Re: [editing] tab in an editable area WAS: [whatwg] behavior when typing in contentEditable elements

On Jan 10, 2012, at 12:30 PM, Aryeh Gregor <ayg@aryeh.name> wrote:

> On Fri, Jan 6, 2012 at 10:12 PM, Ojan Vafai <ojan@chromium.org> wrote:
>> There are strong use-cases for both. In an app like Google Docs you
>> certainly want tab to act like indent. In a mail app, it's more of a
>> toss-up. In something like the Google+ sharing widget, you certainly want it
>> to maintain normal web tabbing behavior. Anecdotally, gmail has an internal
>> lab to enable document-like tabbing behavior and it is crazy popular. People
>> gush over it.
> 
> Hmm, good point.  Google Docs definitely wants tab to indent.

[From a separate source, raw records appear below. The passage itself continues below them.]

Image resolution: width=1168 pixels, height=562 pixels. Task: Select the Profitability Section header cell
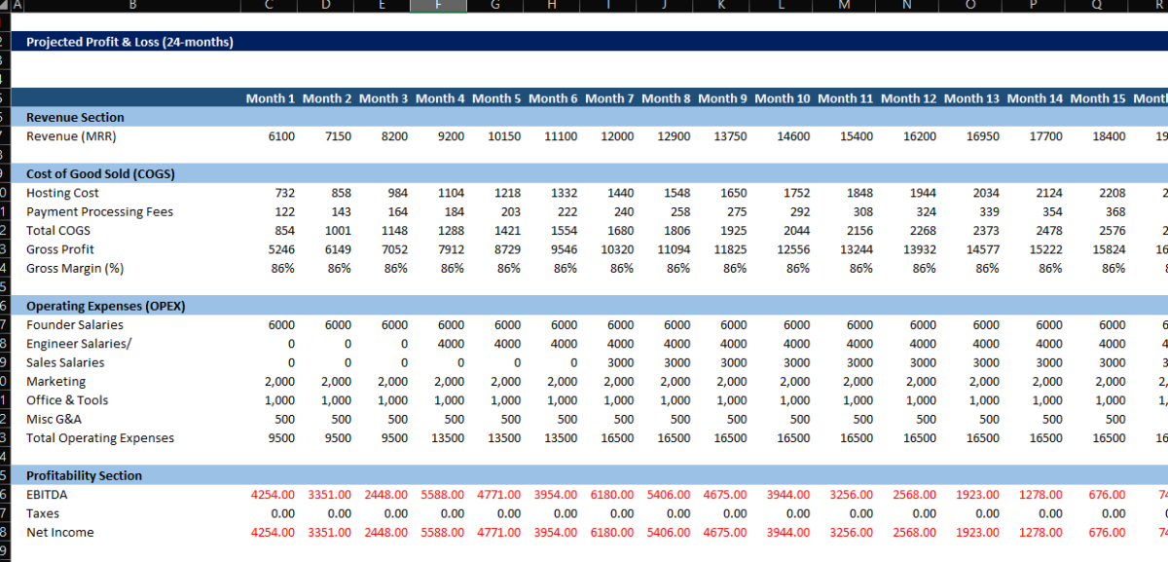(x=84, y=475)
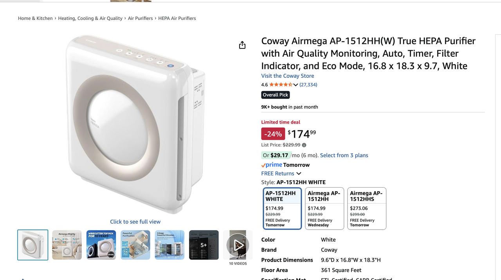This screenshot has width=501, height=280.
Task: Go to Air Purifiers breadcrumb
Action: (141, 18)
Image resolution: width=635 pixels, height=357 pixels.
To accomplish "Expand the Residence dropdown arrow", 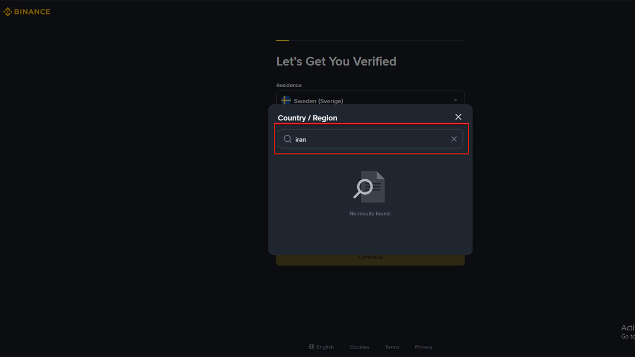I will point(455,100).
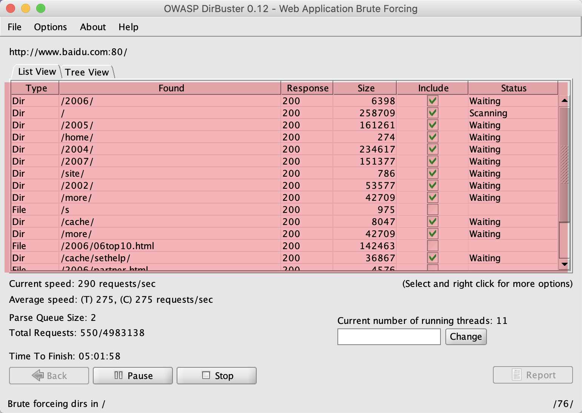Viewport: 582px width, 413px height.
Task: Uncheck Include for the /2006/ directory
Action: coord(433,100)
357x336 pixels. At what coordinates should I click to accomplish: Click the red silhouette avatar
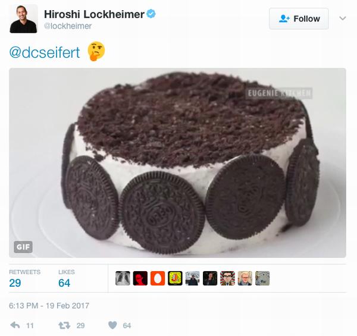[140, 278]
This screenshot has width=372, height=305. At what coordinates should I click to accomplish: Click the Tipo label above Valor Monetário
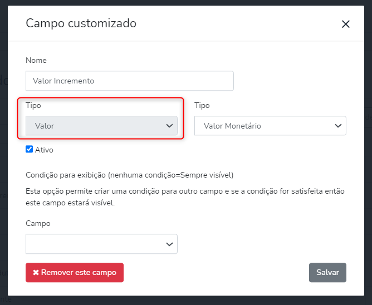pyautogui.click(x=202, y=105)
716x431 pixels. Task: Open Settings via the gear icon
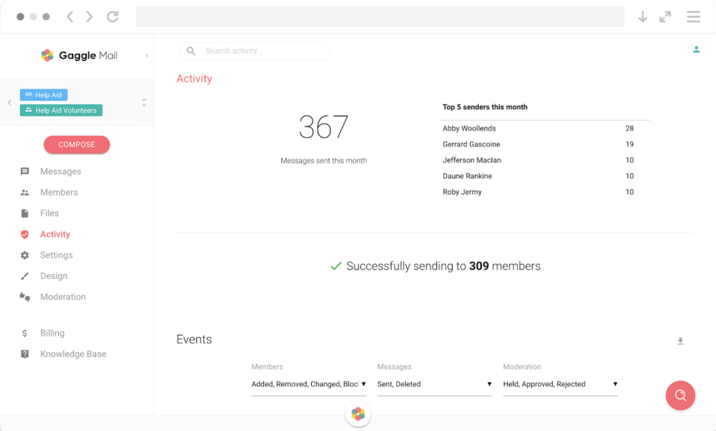(25, 254)
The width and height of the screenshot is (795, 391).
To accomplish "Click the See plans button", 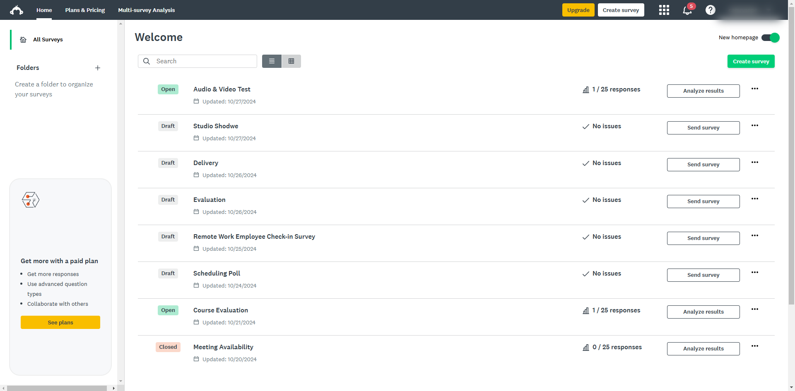I will pos(60,322).
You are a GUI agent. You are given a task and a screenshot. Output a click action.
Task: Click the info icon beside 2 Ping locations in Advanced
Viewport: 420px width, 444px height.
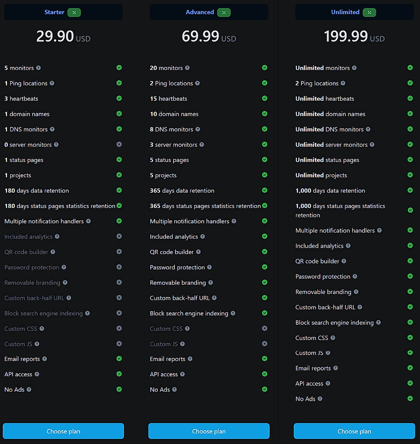197,83
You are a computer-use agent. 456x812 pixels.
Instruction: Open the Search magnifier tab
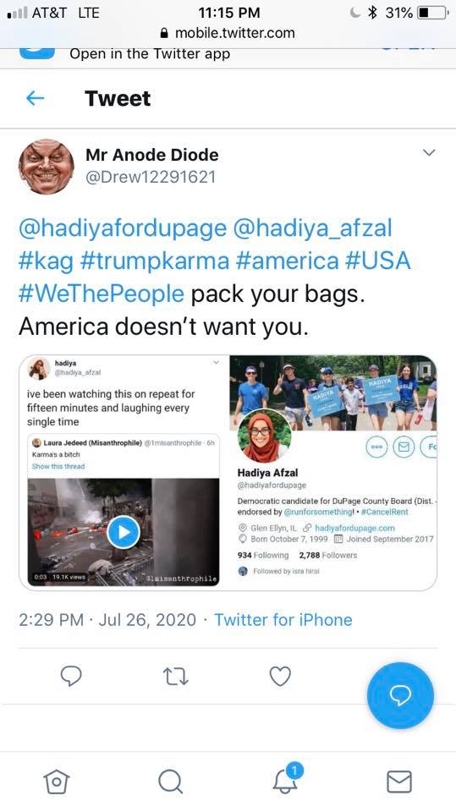[171, 781]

Would users press Esc to get out of the tab lock?



> 
>> We should make this configurable via execCommand:
>> document.execCommand("TabBehavior", false, bitmask);
> 
> I'm leery of global flags like that, because they mean that if you
> have two editors on the same page, they can interfere with each other
> unwittingly.  useCss/styleWithCss is bad enough; I've seen author code
> that just sets useCss or styleWithCss before every single command in
> case something changed it in between.
> 
> Could the author just intercept the keystroke and run
> document.execCommand("indent") themselves?  It's not as convenient, I
> admit.  Alternatively, perhaps the flag could be set per editing host
> somehow, and only function when that editing host has focus, although
> I'm not sure what API to use.
> 
>> The bitmask is because you might want a different set of behaviors:
>> -Tabbing in lists
>> -Tabbing in table cells
>> -Tabbing blockquotes
>> -Tab in none of the above insert a tab
>> -Tab in none of the above insert X spaces (X is controlled by the CSS
>> tab-size property?)
> 
> Bitmasks are bad -- many JavaScript authors don't understand binary
> well, if at all.  Also, what are use-cases where you'd want to toggle
> indentation in all these cases separately?  More complexity without
> supporting use-cases is a bad idea -- browsers have enough trouble
> being interoperable as it stands, and more complexity just makes it
> harder.
> 


I don't like these being called "tab", but, the use cases for standard navigation mechanisms for lists and grids make some sense.